### READING PASSAGE
I've done a lot of interfacing to C from Smalltalk over the last decade. In that time I've done it from VisualAge, Squeak, Smalltalk/X, VisualWorks and sundry other Smalltalks too.
And it hasn't gotten easier over time. My C interfacing has gotten more ambitious that's for sure, so that certainly doesn't help. But then again - neither does Smalltalk help.
For a language that's so good at metamodelling it sure is shyte at linking to an old language like C. I'm going to focus the rest of this blog post on VisualWorks because that's my current development focus.
As some of you know I've wrapped up libraries like BerkeleyDB in to VisualWorks. I'll use this library as an example in this post as well because it covers a lot of the problems with VisualWorks C Interfacing.
You can split this problem up in to a few different areas:
a) Parsing external interfaces automatically and producing stub code
b) Representing C constructs so that any kind of C call can be made form Smalltalk
c) Simplicity to then use the built library from Smalltalk
When it comes to (a), I've not seen other Smalltalks attempt to do this.. so kudos to VisualWorks - however, it would be better if VisualWorks' header file parser worked. I'll explain this in more detail below.

### YOUR GOAL
In the blog post about C interfacing from Smalltalk, which library serves as the example of VisualWorks C interfacing problems?

### PROVIDED DATA
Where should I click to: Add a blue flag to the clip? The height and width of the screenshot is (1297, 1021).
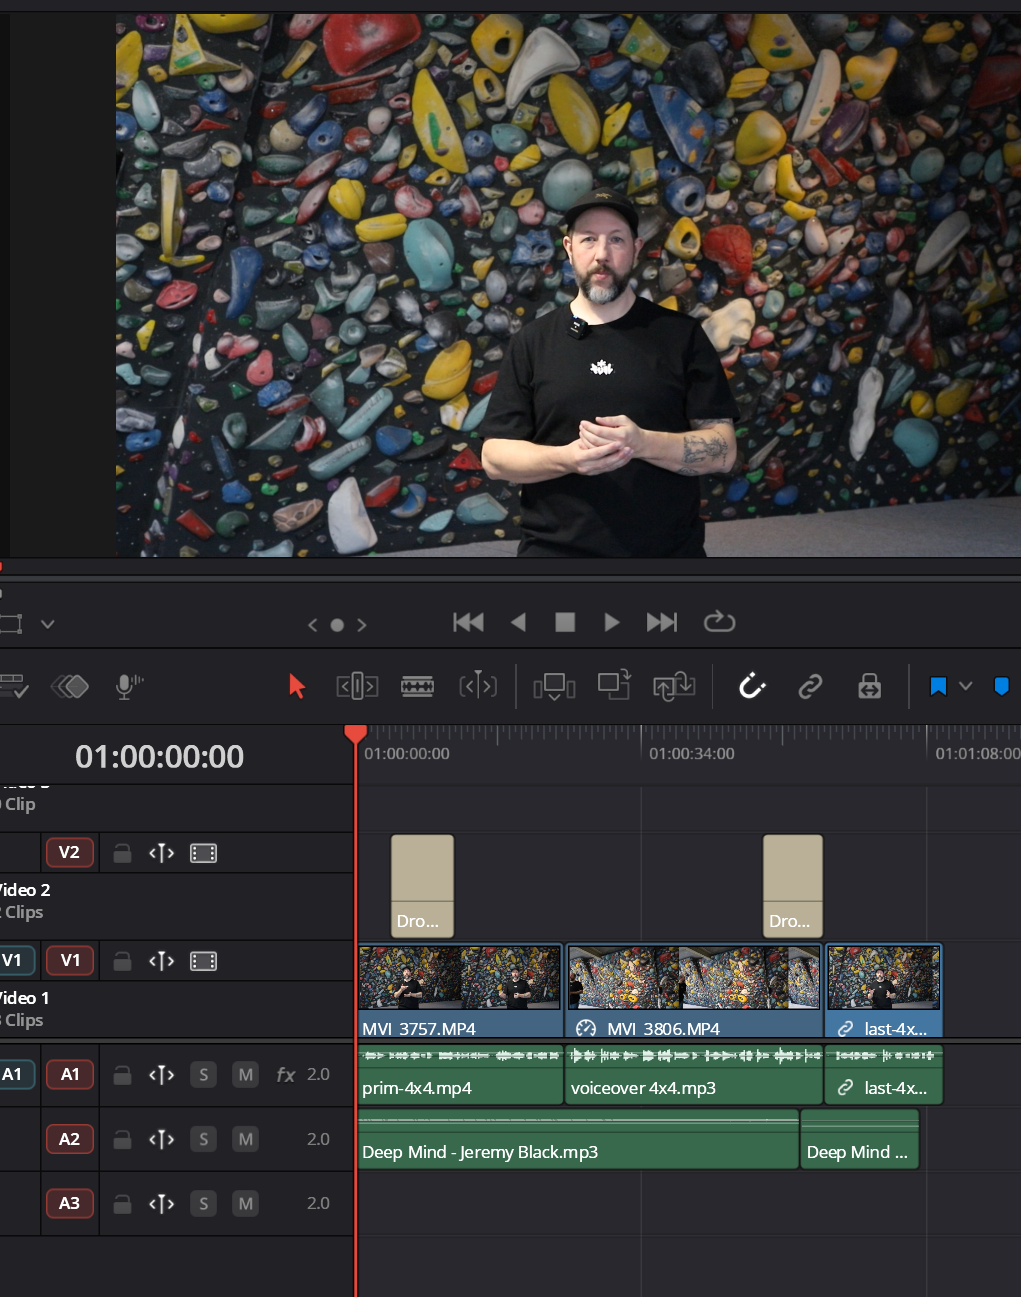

### TASK RESULT
BerkeleyDB